■ WHAT THE EXERCISE ASKS ■
Nothing in the records may be altered, so transcribe them exactly.

■ RECORD SET ■
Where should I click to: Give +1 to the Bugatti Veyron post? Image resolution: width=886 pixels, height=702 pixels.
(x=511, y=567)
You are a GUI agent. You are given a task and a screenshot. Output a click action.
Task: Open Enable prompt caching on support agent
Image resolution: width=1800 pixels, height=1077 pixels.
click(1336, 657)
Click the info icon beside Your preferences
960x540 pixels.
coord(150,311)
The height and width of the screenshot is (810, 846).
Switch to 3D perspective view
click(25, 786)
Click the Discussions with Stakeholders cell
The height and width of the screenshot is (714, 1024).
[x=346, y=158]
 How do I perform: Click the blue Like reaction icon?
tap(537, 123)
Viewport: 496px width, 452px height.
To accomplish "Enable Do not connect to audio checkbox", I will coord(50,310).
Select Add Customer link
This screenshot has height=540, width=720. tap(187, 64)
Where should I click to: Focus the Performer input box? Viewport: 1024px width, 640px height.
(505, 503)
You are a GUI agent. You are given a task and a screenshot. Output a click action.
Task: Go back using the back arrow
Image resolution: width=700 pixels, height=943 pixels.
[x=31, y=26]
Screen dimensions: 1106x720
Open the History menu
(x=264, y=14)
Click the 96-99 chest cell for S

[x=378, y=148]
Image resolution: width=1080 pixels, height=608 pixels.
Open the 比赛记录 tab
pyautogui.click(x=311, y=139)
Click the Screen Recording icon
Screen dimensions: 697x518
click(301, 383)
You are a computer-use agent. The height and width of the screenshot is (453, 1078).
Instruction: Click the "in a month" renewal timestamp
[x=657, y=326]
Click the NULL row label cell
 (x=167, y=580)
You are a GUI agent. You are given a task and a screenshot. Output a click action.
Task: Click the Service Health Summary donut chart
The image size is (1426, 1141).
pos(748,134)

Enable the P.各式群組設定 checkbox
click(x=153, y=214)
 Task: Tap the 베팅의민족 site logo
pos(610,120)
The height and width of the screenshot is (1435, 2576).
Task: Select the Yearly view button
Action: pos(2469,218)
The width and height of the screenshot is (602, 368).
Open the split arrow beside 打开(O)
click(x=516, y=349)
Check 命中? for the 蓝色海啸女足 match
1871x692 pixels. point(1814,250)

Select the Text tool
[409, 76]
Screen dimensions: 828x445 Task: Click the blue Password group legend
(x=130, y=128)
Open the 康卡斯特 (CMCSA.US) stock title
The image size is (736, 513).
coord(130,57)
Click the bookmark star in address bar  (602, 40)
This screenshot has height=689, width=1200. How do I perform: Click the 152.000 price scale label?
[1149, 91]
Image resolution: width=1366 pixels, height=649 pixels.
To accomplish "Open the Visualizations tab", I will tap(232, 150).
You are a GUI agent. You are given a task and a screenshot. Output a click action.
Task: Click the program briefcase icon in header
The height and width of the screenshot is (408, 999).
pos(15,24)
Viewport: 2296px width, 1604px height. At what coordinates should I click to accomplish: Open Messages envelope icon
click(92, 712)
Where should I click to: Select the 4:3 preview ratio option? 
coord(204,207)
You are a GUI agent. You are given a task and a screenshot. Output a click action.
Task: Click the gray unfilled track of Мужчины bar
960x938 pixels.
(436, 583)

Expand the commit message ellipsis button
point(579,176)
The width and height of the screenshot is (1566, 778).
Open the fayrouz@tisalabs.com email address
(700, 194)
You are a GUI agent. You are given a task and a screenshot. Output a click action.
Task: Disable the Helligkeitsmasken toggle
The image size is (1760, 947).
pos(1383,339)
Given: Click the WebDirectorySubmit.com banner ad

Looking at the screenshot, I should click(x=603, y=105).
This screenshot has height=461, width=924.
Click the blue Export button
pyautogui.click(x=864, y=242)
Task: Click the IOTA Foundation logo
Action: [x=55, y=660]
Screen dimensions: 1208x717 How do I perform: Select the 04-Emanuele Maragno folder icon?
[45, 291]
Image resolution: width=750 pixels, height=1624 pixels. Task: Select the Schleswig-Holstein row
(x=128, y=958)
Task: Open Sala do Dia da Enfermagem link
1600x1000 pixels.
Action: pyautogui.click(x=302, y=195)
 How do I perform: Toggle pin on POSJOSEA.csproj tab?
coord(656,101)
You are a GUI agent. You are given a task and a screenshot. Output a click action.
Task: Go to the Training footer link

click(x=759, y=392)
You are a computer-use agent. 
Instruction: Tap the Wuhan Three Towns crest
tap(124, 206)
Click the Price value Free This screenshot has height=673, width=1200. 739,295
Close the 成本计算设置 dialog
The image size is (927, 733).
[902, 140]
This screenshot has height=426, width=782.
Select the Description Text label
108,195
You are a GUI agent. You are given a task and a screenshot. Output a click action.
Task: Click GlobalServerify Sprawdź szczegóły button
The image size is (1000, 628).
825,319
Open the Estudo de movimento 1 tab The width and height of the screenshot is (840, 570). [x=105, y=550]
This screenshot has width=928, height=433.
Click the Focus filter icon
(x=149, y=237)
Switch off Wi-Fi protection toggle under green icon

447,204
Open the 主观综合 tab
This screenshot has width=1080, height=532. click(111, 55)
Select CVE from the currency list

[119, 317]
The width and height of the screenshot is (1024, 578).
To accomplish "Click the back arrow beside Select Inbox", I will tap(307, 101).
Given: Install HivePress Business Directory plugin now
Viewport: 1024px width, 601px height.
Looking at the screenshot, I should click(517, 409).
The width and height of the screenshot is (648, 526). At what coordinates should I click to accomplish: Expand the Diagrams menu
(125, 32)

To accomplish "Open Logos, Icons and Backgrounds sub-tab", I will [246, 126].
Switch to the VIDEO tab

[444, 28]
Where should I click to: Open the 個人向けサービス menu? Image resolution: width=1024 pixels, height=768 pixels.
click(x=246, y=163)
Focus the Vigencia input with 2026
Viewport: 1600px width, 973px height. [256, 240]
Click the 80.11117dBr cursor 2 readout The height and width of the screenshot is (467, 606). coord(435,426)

■ TASK RESPONSE ■
Where should I click to: Give +1 to the Bugatti Veyron post? Image resolution: width=886 pixels, height=702 pixels.
(x=511, y=567)
You are a GUI agent. You are given a task and a screenshot. Output a click action.
Task: Open Enable prompt caching on support agent
Image resolution: width=1800 pixels, height=1077 pixels.
click(1336, 657)
Click the info icon beside Your preferences
960x540 pixels.
coord(150,311)
The height and width of the screenshot is (810, 846).
Switch to 3D perspective view
click(25, 786)
Click the Discussions with Stakeholders cell
The height and width of the screenshot is (714, 1024).
[x=346, y=158]
 How do I perform: Click the blue Like reaction icon?
tap(537, 123)
Viewport: 496px width, 452px height.
To accomplish "Enable Do not connect to audio checkbox", I will coord(50,310).
Select Add Customer link
This screenshot has height=540, width=720. tap(187, 64)
Where should I click to: Focus the Performer input box? Viewport: 1024px width, 640px height.
(505, 503)
You are a GUI agent. You are given a task and a screenshot. Output a click action.
Task: Go back using the back arrow
Image resolution: width=700 pixels, height=943 pixels.
[x=31, y=26]
Screen dimensions: 1106x720
Open the History menu
(x=264, y=14)
Click the 96-99 chest cell for S

[x=378, y=148]
Image resolution: width=1080 pixels, height=608 pixels.
Open the 比赛记录 tab
pyautogui.click(x=311, y=139)
Click the Screen Recording icon
Screen dimensions: 697x518
click(301, 383)
You are a computer-use agent. The height and width of the screenshot is (453, 1078).
Instruction: Click the "in a month" renewal timestamp
[x=657, y=326]
Click the NULL row label cell
 (x=167, y=580)
You are a GUI agent. You are given a task and a screenshot. Output a click action.
Task: Click the Service Health Summary donut chart
The image size is (1426, 1141).
pos(748,134)

Enable the P.各式群組設定 checkbox
click(x=153, y=214)
 Task: Tap the 베팅의민족 site logo
pos(610,120)
The height and width of the screenshot is (1435, 2576).
Task: Select the Yearly view button
Action: pos(2469,218)
The width and height of the screenshot is (602, 368).
Open the split arrow beside 打开(O)
click(x=516, y=349)
Check 命中? for the 蓝色海啸女足 match
1871x692 pixels. point(1814,250)

Select the Text tool
[409, 76]
Screen dimensions: 828x445 Task: Click the blue Password group legend
(x=130, y=128)
Open the 康卡斯特 (CMCSA.US) stock title
The image size is (736, 513).
coord(130,57)
Click the bookmark star in address bar  (602, 40)
This screenshot has height=689, width=1200. How do I perform: Click the 152.000 price scale label?
[1149, 91]
Image resolution: width=1366 pixels, height=649 pixels.
To accomplish "Open the Visualizations tab", I will tap(232, 150).
You are a GUI agent. You are given a task and a screenshot. Output a click action.
Task: Click the program briefcase icon in header
The height and width of the screenshot is (408, 999).
pos(15,24)
Viewport: 2296px width, 1604px height. At what coordinates should I click to accomplish: Open Messages envelope icon
click(92, 712)
Where should I click to: Select the 4:3 preview ratio option? 
coord(204,207)
You are a GUI agent. You are given a task and a screenshot. Output a click action.
Task: Click the gray unfilled track of Мужчины bar
960x938 pixels.
(436, 583)

Expand the commit message ellipsis button
point(579,176)
The width and height of the screenshot is (1566, 778).
Open the fayrouz@tisalabs.com email address
(700, 194)
You are a GUI agent. You are given a task and a screenshot. Output a click action.
Task: Disable the Helligkeitsmasken toggle
The image size is (1760, 947).
pos(1383,339)
Given: Click the WebDirectorySubmit.com banner ad

Looking at the screenshot, I should click(x=603, y=105).
This screenshot has height=461, width=924.
Click the blue Export button
pyautogui.click(x=864, y=242)
Task: Click the IOTA Foundation logo
Action: [x=55, y=660]
Screen dimensions: 1208x717 How do I perform: Select the 04-Emanuele Maragno folder icon?
[45, 291]
Image resolution: width=750 pixels, height=1624 pixels. Task: Select the Schleswig-Holstein row
(x=128, y=958)
Task: Open Sala do Dia da Enfermagem link
1600x1000 pixels.
Action: pyautogui.click(x=302, y=195)
 How do I perform: Toggle pin on POSJOSEA.csproj tab?
coord(656,101)
You are a GUI agent. You are given a task and a screenshot. Output a click action.
Task: Go to the Training footer link

click(x=759, y=392)
You are a computer-use agent. 
Instruction: Tap the Wuhan Three Towns crest
tap(124, 206)
Click the Price value Free This screenshot has height=673, width=1200. 739,295
Close the 成本计算设置 dialog
The image size is (927, 733).
[902, 140]
This screenshot has height=426, width=782.
Select the Description Text label
108,195
You are a GUI agent. You are given a task and a screenshot. Output a click action.
Task: Click GlobalServerify Sprawdź szczegóły button
The image size is (1000, 628).
825,319
Open the Estudo de movimento 1 tab The width and height of the screenshot is (840, 570). [x=105, y=550]
This screenshot has width=928, height=433.
Click the Focus filter icon
(x=149, y=237)
Switch off Wi-Fi protection toggle under green icon

447,204
Open the 主观综合 tab
This screenshot has width=1080, height=532. click(111, 55)
Select CVE from the currency list

[119, 317]
The width and height of the screenshot is (1024, 578).
To accomplish "Click the back arrow beside Select Inbox", I will tap(307, 101).
Given: Install HivePress Business Directory plugin now
Viewport: 1024px width, 601px height.
Looking at the screenshot, I should click(517, 409).
The width and height of the screenshot is (648, 526). At what coordinates should I click to accomplish: Expand the Diagrams menu
(125, 32)

To accomplish "Open Logos, Icons and Backgrounds sub-tab", I will [246, 126].
Switch to the VIDEO tab

[444, 28]
Where should I click to: Open the 個人向けサービス menu? Image resolution: width=1024 pixels, height=768 pixels.
click(x=246, y=163)
Focus the Vigencia input with 2026
Viewport: 1600px width, 973px height. [256, 240]
Click the 80.11117dBr cursor 2 readout The height and width of the screenshot is (467, 606). coord(435,426)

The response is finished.